Myslisz, ze kibice Whyte i Wildera i tak nie obejrza AJ vs Fury ? - obejrza
To tak nie dziala, po prostu. Wiem, ze kazdemu sie marza wielkie zestawienia i jakas gala gdzie sa same gwiazdy najlepiej - 10 walk z 10 kategorii gdzie w kazdej stawka sa 4 pasy, gdzie kazdy z zawodnikow jest posiadaczem 2 pasow i jest niepokonany w karierze do tego majac 90% KO. - trzeba by mocno pocpac zeby to sie moglo przedstawic
Wilder czy Fury mieli mieć niby propozycje a koniec końców walczyli w USA na gali która okazała się ledwo rentowna. Czyli ich nie chcieli aż tak mocno.
Widać to Hearn i Joshua są dla nich partnerami.
Nikt nie ściągnie Wildera z Whytem do Arabów na galę za 20 milionów bo oni samodzielnie to ledwo co (o ile ) tyle wygenerują a tu nie chodzi o wyjście na zero.
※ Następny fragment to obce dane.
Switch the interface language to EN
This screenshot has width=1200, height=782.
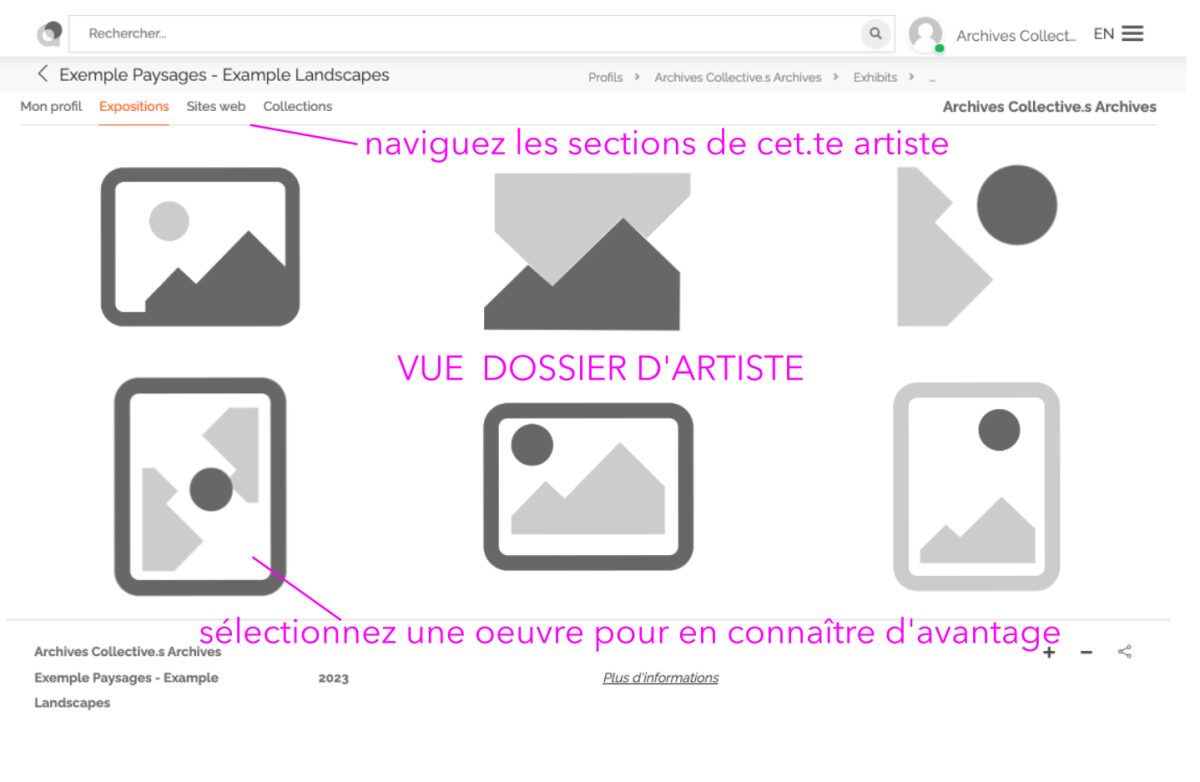[x=1103, y=33]
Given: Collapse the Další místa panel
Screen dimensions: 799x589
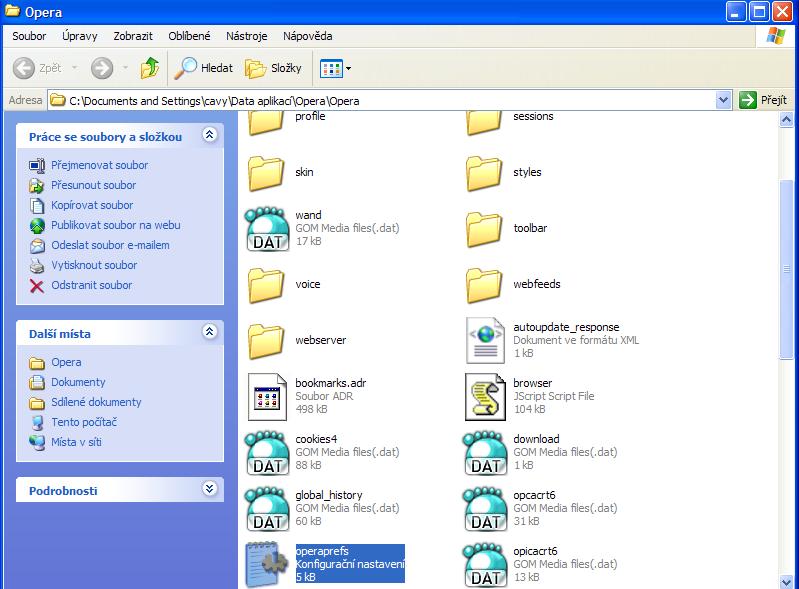Looking at the screenshot, I should click(x=209, y=332).
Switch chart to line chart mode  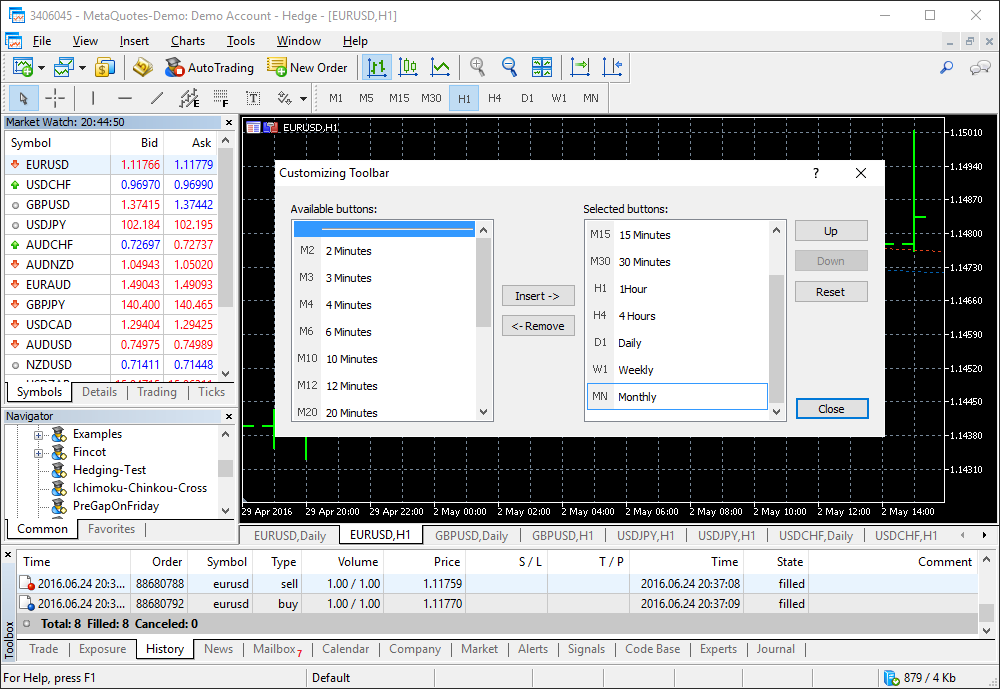439,68
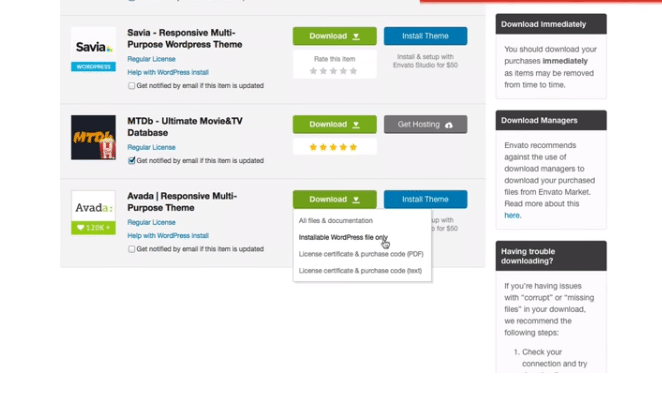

W sumie to rozumiem twoje stanowisko ale Arabscy szejkowie to po prostu świry. W sumie na gali Ruiz vs Joshua 2 też było sporo gwiazd i gwiazdeczek.
Whyte, Powietkin, Hrgovic
Było ich stać żeby undercard był co najmniej mocny i ciekawy. A tu piszemy o walce 2 X WIĘKSZEJ. Historyczne wydarzenie. Nie szalenie ciekawy rewanż po niespodziance a pełna unifikacja, szanse bliskie 50/50 i dwóch najlepszych ciężkich i największe obecnie gwiazdy.
Myślę że kasa by się znalazła. Ale zobaczymy jak to wyjdzie.